PMU - in Frankreich kennt jeder das Kürzel für den traditionsreichen Anbieter von Pferdewetten. In den Wettcafés des Monopolisten werden Pferderennen auf Großbildschirmen übertragen. Hier treffen sich die einfachen Leute, um auf ihre Favoriten zu setzen. Doch der Online-Wettmarkt zieht Kunden ab.

Von Suzanne Krause |
Spieler verfolgen ein Pferderennen in einem Wettbüro des französischen Anbieters PMU in Lyon
Spieler verfolgen ein Pferderennen in einem Wettbüro des französischen Anbieters PMU (AFP/ Jean-Philippe Ksiazek)
Mittags herrscht in der Wettstube Hochbetrieb.
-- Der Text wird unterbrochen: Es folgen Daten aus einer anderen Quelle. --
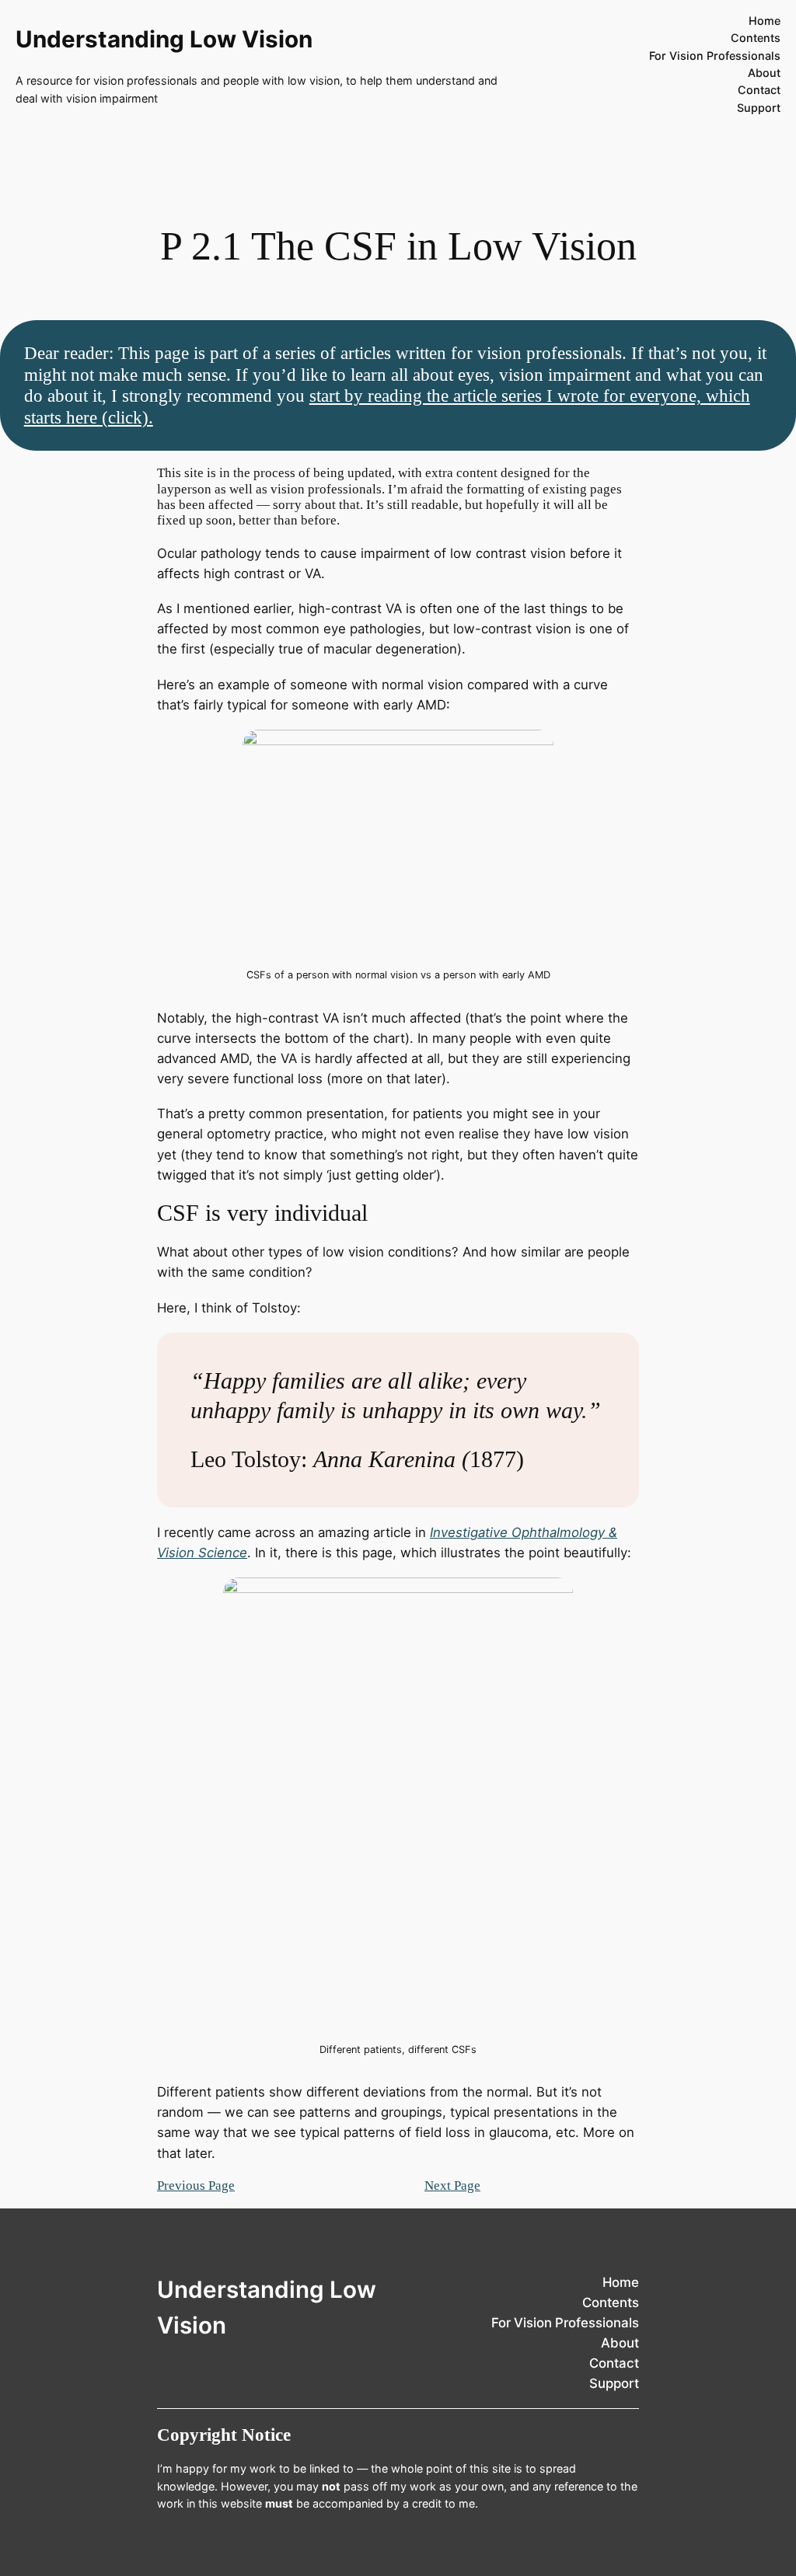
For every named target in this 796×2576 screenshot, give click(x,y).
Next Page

Im Nebensaal des Cafés "Le Cheval Noir" drängen sich mehrere Dutzend Turfistes, wie die Fans von Pferderennen in Frankreich genannt werden. Ihre Blicke kleben an dem unter der Decke installierten Flachbildschirm: Live, aber stumm, wird da ein Rennen übertragen. Vor den Wettautomaten darunter stehen die Spieler Schlange. Fast nur Männer, jung und älter, viele mit dunkler Hautfarbe. Das Viertel gilt als Hochburg afrikanischer Einwanderer.
Das Rennen ist gelaufen, die Nummern der Sieger flimmern über den Bildschirm, Mamadou Diallos Mundwinkel verziehen sich missmutig: "Da habe ich auf das falsche Pferd gesetzt. Dabei hatte ich auf meinen Lieblings-Jockey gewettet."
Dieser Beitrag gehört zur fünfteiligen Reportagereihe "Pferderennsport in Frankreich - Tradition vor Hindernissen".
"Ich mache noch schnell eine Wette, bevor es zurück an die Arbeit geht", ruft Diallo seinem Chef zu, mit dem er hier die Mittagspause verbringt. Hektisch lässt der Turfiste auf dem Automaten-Bildschirm die Teilnehmerliste des nächsten Rennens defilieren, tippt immer energischer Kennnummern von Pferden am Start ein: "Und noch das Pferd und das! Ich komme gleich, Chef! Mit der Kombination müsste ich gewinnen können."
Außenansicht der Bar "Le Cheval Noir" in Paris mit Wett-Café der Gesellschaft PMU
In die PMU-Bar "Le Cheval Noir" in Paris kommen schon mittags viele Turfistes, wie die Fans von Pferderennen in Frankreich (Deutschlandradio/ Suzanne Krause)
"Es ist ein guter Zeitvertreib"
Am Nachbar-Automat steht Rachid Bensoussan.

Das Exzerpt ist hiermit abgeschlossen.